CD Feature/ Tzesne: "Cliffs under the mist"
Tobias“huffduff”, a short breath on Drone Records, saw him weave the brittle threads of submarine communication into humming quilts of echo. On “Cliffs under the mist”, the water has withdrawn and left a land of fossiles – the past replacing the present with a wordless gesture.
And that, in all its shining vagueness, is probably the most exact description one can give with regards to an album which eschews sharp outlines and strict contoures. As often with releases on Mystery Sea, there is more information to be had on the “how” of the composition process than on the “when”. This makes perfect sense, as “Cliffs under the mist” actually draws a lot of inspiration from the notion of dissolving time into a moisterous mist and of slowing all movement down to absolute zero.
For the preparatory sessions to the album, Tzesne visited Quarry Cavila, an old naval bottom close to the Basque country, covering up his microphones to protect them from the burning heat. For hours in a row, his equipment was then left alone to note down every detail of the sea arriving and retreating, leaving nothing but scourched earth and the last remains of prehistoric animals.

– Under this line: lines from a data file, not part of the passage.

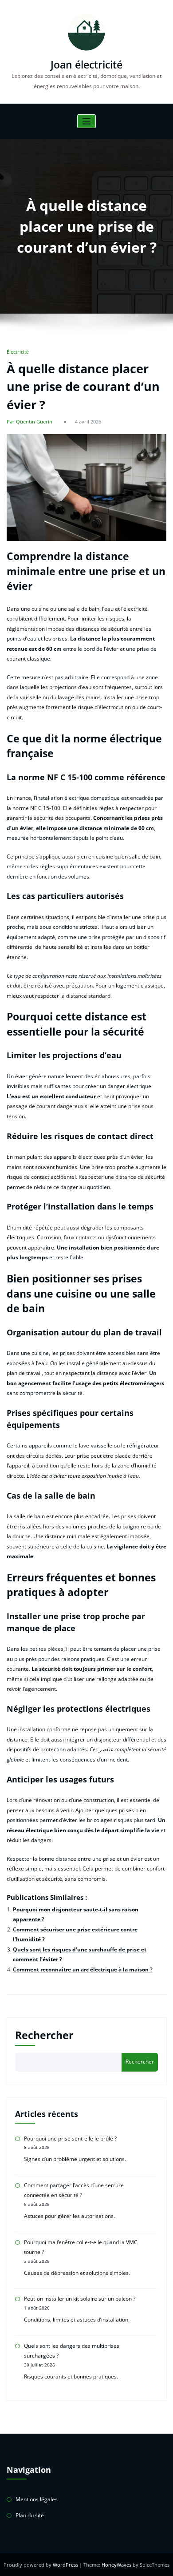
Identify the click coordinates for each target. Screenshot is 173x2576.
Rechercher (44, 2035)
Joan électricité (86, 65)
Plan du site (30, 2515)
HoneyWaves (116, 2564)
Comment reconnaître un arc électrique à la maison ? (83, 1969)
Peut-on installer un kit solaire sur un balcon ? (79, 2298)
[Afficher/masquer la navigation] (86, 121)
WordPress (66, 2564)
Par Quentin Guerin (29, 421)
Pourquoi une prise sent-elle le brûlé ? (70, 2138)
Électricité (18, 351)
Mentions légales (37, 2499)
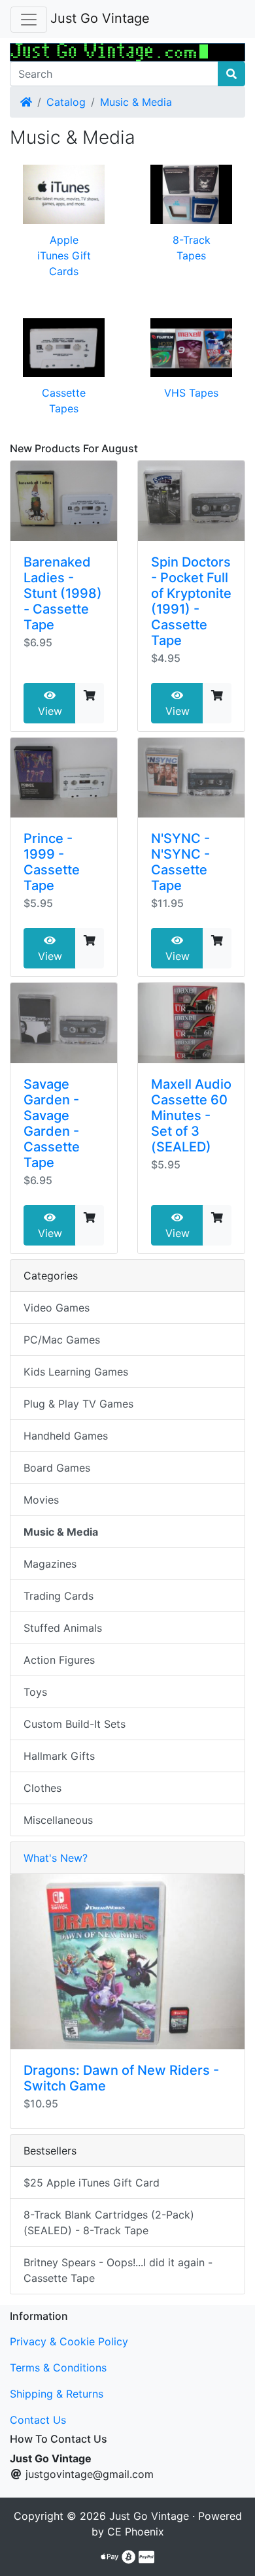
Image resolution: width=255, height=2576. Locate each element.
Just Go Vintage (100, 18)
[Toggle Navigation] (28, 20)
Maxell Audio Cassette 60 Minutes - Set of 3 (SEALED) (191, 1115)
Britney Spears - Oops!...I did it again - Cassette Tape (118, 2270)
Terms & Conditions (58, 2367)
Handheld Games (66, 1435)
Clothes (42, 1787)
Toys (35, 1691)
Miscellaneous (58, 1819)
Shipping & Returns (56, 2393)
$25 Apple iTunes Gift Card (92, 2182)
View (50, 711)
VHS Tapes (191, 392)
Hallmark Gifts (59, 1755)
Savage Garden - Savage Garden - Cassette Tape (52, 1123)
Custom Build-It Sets (75, 1723)
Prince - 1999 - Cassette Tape (52, 862)
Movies (41, 1499)
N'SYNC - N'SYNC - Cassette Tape (180, 862)
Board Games (57, 1467)
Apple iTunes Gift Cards (64, 255)
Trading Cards (59, 1595)
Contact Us (38, 2419)
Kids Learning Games (76, 1371)
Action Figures (59, 1659)
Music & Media (136, 101)
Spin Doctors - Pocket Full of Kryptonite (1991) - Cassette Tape (191, 601)
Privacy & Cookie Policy (69, 2341)
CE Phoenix (135, 2531)
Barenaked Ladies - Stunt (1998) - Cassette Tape (63, 593)
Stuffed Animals (63, 1627)
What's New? (56, 1857)
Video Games (57, 1307)
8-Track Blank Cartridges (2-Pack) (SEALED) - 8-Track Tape (109, 2222)
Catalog (66, 101)
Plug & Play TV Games (78, 1403)
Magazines (50, 1563)
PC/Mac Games (62, 1339)
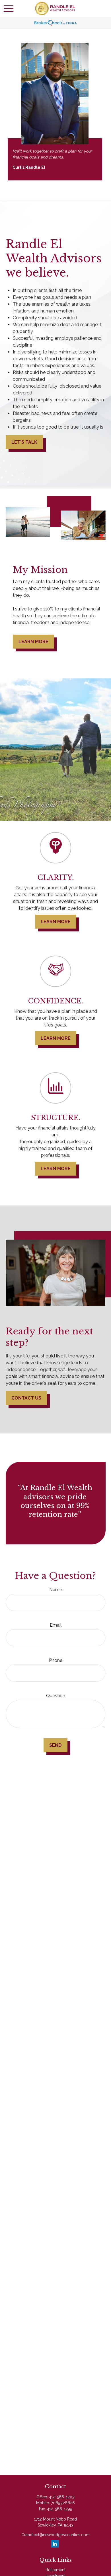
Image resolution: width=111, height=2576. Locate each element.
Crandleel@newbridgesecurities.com (55, 2534)
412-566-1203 (62, 2497)
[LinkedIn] (55, 2544)
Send (55, 1745)
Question (55, 1695)
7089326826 (63, 2503)
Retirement (55, 2569)
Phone (55, 1660)
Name (55, 1589)
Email (55, 1625)
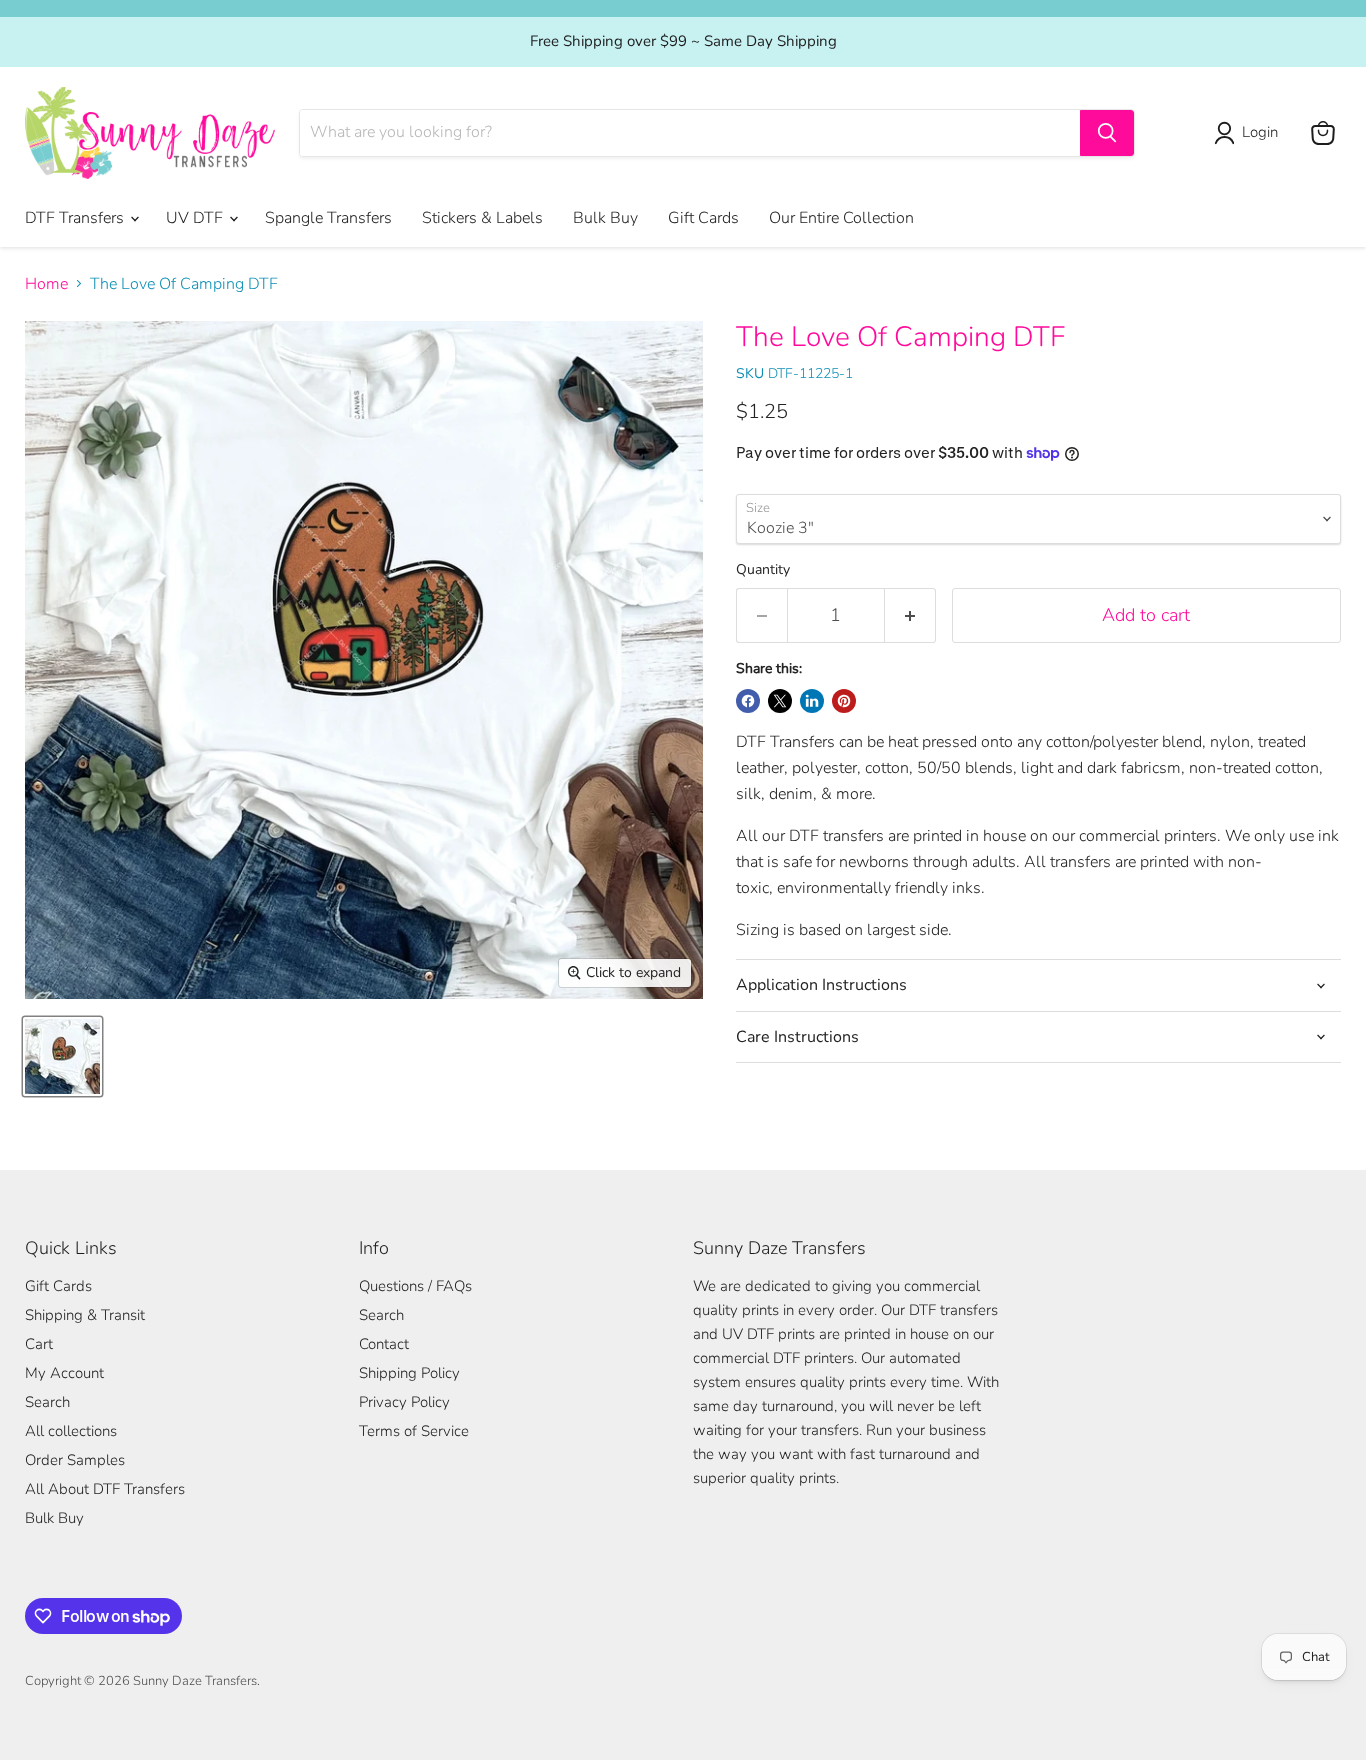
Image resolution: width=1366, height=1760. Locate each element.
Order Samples (75, 1460)
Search (47, 1402)
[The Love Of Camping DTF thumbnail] (62, 1056)
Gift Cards (703, 218)
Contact (384, 1344)
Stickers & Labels (482, 218)
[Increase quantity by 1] (910, 615)
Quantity (763, 570)
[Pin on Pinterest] (844, 701)
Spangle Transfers (328, 218)
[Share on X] (780, 701)
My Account (64, 1373)
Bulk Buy (605, 218)
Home (46, 284)
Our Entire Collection (841, 218)
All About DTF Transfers (105, 1489)
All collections (71, 1431)
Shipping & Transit (85, 1315)
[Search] (1107, 133)
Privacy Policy (404, 1402)
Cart (39, 1344)
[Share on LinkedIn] (812, 701)
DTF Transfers (76, 218)
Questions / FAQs (415, 1286)
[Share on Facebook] (748, 701)
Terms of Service (414, 1431)
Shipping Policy (409, 1373)
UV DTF (196, 218)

Garate spends days in this place, allowing the elements to release their secrets in their own time. The mist aluded to in the title is a fog occasionally dragged in by the wind, obscurring all sight. In those moments, all perceptive action is reduced to a single sensation: A feeling of depth, of falling into stilness, of succumbing to a sort of horizontal vortex that draws one in and spews one out again as the whiteness disperses.
Consequently, the album needs to be listened to with adapted organs. If “huffduff” wanted you to become a wave, then “Cliffs under the mist” asks tobe heard with your inner sonar. “The Path” is ninetineen minutes of expansive bass bulges, growing in volume and sonority, then dying down again. Flimsy streaks of high-pitch tones are sprinkled on top in patterns of opaquely indicated melody. Towards the middle of the piece, the atmosphere evaporates and leads into a majestic cave, all hight and width and greenly shimmering darkness, which closes things out in a metallic glow, like sharp-edged cymbals being caressed to sleep by a cool breeze. “Sunburnt Skin” starts off even more demurely, but its loose lines gradually develop into two slightly offset, drilling frequencies battling for supremacy and creating an almost homophonous soundscape in the process.
In the final installment of the record, “By the dry seas... by the falling leaves”, Txesus Garate manages to keep the listener’s attention for the first minutes of his haunting ghostzone and then, in a miniature big bang, peals a hypnotic closing sequence off a musical vacuum.
It doesn’t happen all that often, but in this case, I was truly astounded about how he pulled that off. My suspicion is that Garate, despite all of the mystery surrounding his creations, has a precise map of the aural places he builds. And if you know where to go, it is never far from the intangible to the tangible.